The commitments are voluntary, but 179 governments, NGOs and some companies focused on what they're doing to reduce plastic pollution in the oceans.
Those 179 were part of more than 1,300 total commitments delivered at the forum on a wide range of ocean challenges. The United Nations billed the conference as its first major forum on the health of the oceans. The commitments can be found on the UN Ocean Conference website under "voluntary commitments" tab and then by doing a keyword search for plastics.
The European Union, for example, said it was looking for its new "EU Plastics Strategy," which it expects to finalize this year, to play a big role in stimulating efforts to reduce plastics getting to the ocean.
Indonesia, which is identified as one of the biggest sources of plastic in the oceans because of its thousands of islands and lack of waste collection, said it targeted a reduction of plastic debris 70 percent by 2025, from 2017 levels.
Indonesia's government also said it was planning to spend up to $1 billion over four years to build up waste management collection infrastructure on land and said it was launching a "National Action Plan on Marine Plastic Debris."
Other governments were making similar commitments. Flanders, in Northern Belgium, outlined ways it would try to meet a goal of cutting marine litter it generates 75 percent by 2025.

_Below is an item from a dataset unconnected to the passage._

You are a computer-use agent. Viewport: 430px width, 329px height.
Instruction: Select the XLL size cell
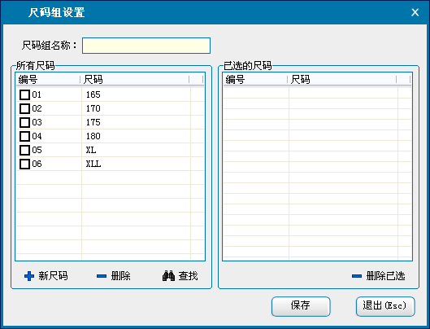[136, 164]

It said it wanted a "focus on plastics and circular economy" and was investigating improving its sewage treatment plants to capture more microplastics.
The plastics industry was also there. The American Chemistry Council was part of a group, the Trash Free Seas Alliance, which made a commitment to spend at least $10 million by 2020 on research to address problems from plastics in the oceans.

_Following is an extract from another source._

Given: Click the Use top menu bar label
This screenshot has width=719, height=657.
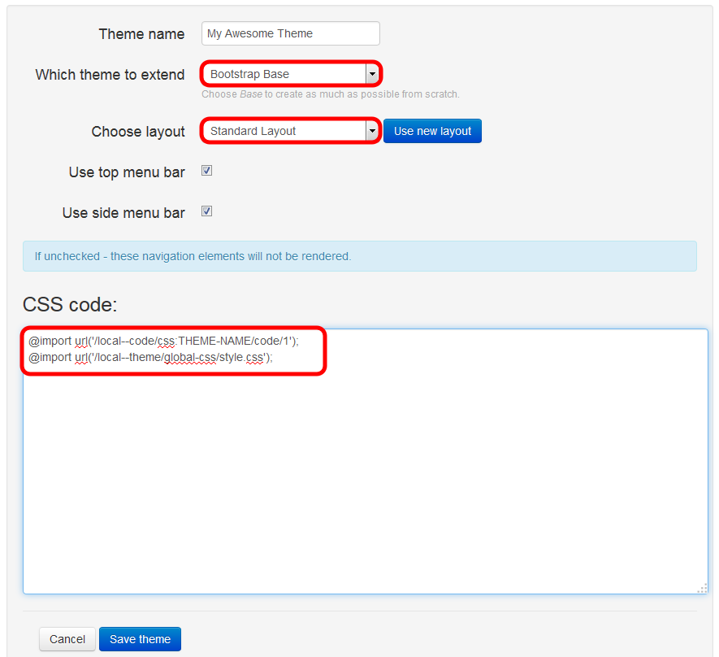Looking at the screenshot, I should 127,172.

There's a lot going on. Two weeks after the U.N. event, Plastics News Editor Don Loepp moderated a two-day conference in Rhode Island, organized by ACC and featuring addresses from politicians, including U.S. Sen. Sheldon Whitehouse (D-R.I.).
Marine litter and plastics have generated a lot of headlines in recent years, like last year's reports that there'd be more plastic than fish in the sea by 2050. Less well-known problems, like plastic getting into the food we eat through fish markets in Indonesia and California, was also on the agenda.
Reading the conference commitments offers an interesting look at how governments are translating all of that concern into action.